To find the delays of the first-order echoes, we first use geometry to find the reflection point on each wall that generates the first-order echo, as well as the reflection vector. Through an independent analysis, we found that the reflection point, the source point, and the receiver point are related through similar triangles and thus the reflection point can be found with ratios. With the reflection point known, as well as the speed of sound, we compute all of the delays in seconds. We also find the time it takes for the source to transmit to the receiver without any reflections. Using a given sampling rate, we convert the delay in seconds to a delay in samples and generate a shifted delta function with the shift equal to the delay. Eventually, all of the shifted deltas are added together to create an impulse response that accounts for all of the echoes.
To find the delays of high-order echoes, we execute the function described above recursively. When a sound vector reflects off of a wall, the reflection vector appears as if it were emitted from a source. This is called a virtual source, and it allows the same function to be used again, replacing the real source with a virtual one. A useful property of virtual sources that we neglected to use in our project is that they can easily be computed by mirroring the source location across each wall (Dokmanic, 2013). One way to find the delays would be to recursively calculate the locations of virtual sources by mirroring each source (real or virtual) across each wall over and over. We did not follow this path simply because we didn't think of it when we started. Instead, we use the reflection point off of each wall as a virtual source and keep track of when the reflections occurred, adding this delay to the delay calculated to get from that reflection to the receiver. Using this approach yields an ideal impulse response in which all of the shifted deltas have the same magnitude. An example of this is shown in the left plot of the figure below for 3 orders of echoes. Notice that with three orders of echoes, it is difficult to discern which impulse corresponds with which order and wall. With 6 walls, there are nearly 200 different echoes reaching the listener's ear, and they often blend together if they are too close. This is called reverberation and is typically heard in rooms 17 meters or less in length.
When convolved with a signal, this would produce perfect copies of the signal at different delays. However, real sound gets filtered when it bounces off of walls, so we added this to the algorithm as well. When each sound ray bounces off of a wall, it's amplitude is attenuated by a coefficient related to the material of the wall. This absorption coefficient represents how much of the sound is reflected, and varies depending on the material of the wall. As described above, we model this absorption coefficient as a single value rather than as a function of frequency. We also account for the loss of sound intensity as it propagates through air. The pressure of a sound wave has an attenuation proportional to the inverse of the distance traveled. In our model, the impulses are attenuated based on the ratio between the length of the path taken from the source to the receiver and the length of the direct path from the source to the receiver.

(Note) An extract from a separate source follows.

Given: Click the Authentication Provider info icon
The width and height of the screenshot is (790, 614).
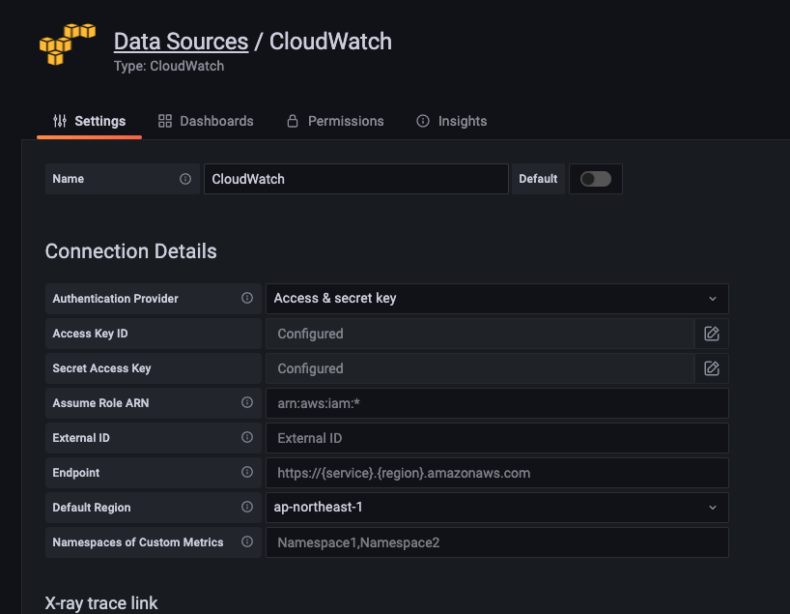Looking at the screenshot, I should [247, 299].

The middle plot of the figure below shows the ideal impulse response after attenuation due to wall absorption and pressure loss. Notice that the left-most spike (the one earliest in time) still has a magnitude of 1. This represents the impulse traveling directly from the source to the receiver. This experiences only minimal attenuation due to transmission through the air, so it is used as a standard that the other impulses are normalized to. As long as the impulses have the correct amplitudes relative to each other, the absolute amplitude is mostly unimportant because scaling amplitude in the frequency domain simply scales the amplitude of the signal in the time domain due to linearity, having only the effect of making the sound louder or softer. Notice that in this simulation, which had wall damping coefficients around 0.5, the echoes quickly attenuate. Note also that the smallest echoes, the third-order ones, have less than 5 percent of the strength of the direct transmission from the source to the receiver. As a result, we believe there is no need to simulate with more than three orders of echoes.

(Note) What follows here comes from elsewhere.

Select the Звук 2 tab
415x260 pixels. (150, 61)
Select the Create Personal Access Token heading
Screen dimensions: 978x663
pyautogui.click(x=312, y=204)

One final filter that we apply to model the experience of hearing a real sound is a filter to model the listener's head. As described above, this filter is commonly described by the head-related transfer function (HRTF). MATLAB provides a useful function called interpolate HRTF which takes as input an array of collected HRTFs, a desired source position, and a head orientation and returns an estimate of the HRTF that would be experienced by a listener in the specific state. Using this function along with the external data set, we were able to generate the HRTF for each echo separately. The right plot of the figure below shows the ideal impulse response after both the previously described attenuation effects and convolution with the HRTF. In this case, some of the amplitudes of the impulses actually increase as the HRTF amplifies them. In this simulation, the "listener" was positioned to face the source. The amplification corresponds to the sound-capturing effect of the listener's ears. The second and third order echoes are mostly attenuated, as many of these come from the sides and back of the listener and are blocked by the head and the ears themselves.
After applying the different filtering effects, it is easy to see the difference between the sounds heard by the left and right ears. The first image below shows the impulses responses heard by the two ears for a source in front of and to the right of the receiver. Notice that the right ear hears in general louder echoes because it experiences less distortion from the head. The second image shows these impulse responses convolved with the bach audio clip taken from the in-class demo. Here, the difference between the ears is harder to see. However, it is clear that some parts of the signal are much louder in the right ear than in the left ear. These differences allow the brain to locate the source of the sound.
One interesting observation that this modeling software allows for is a comparison between the sounds heard when the receiver and source are moved around the room. The plots above show the sound heard when the source is in front and to the right of the receiver. The plots below show when the source is behind and to the left. The difference between the signals demonstrates the significance of the head-related transfer function. Notice how in the first example, the right ear hears sounds that are louder than the left, but in the second example, the both ears hear similar sounds and the volume is generally lower.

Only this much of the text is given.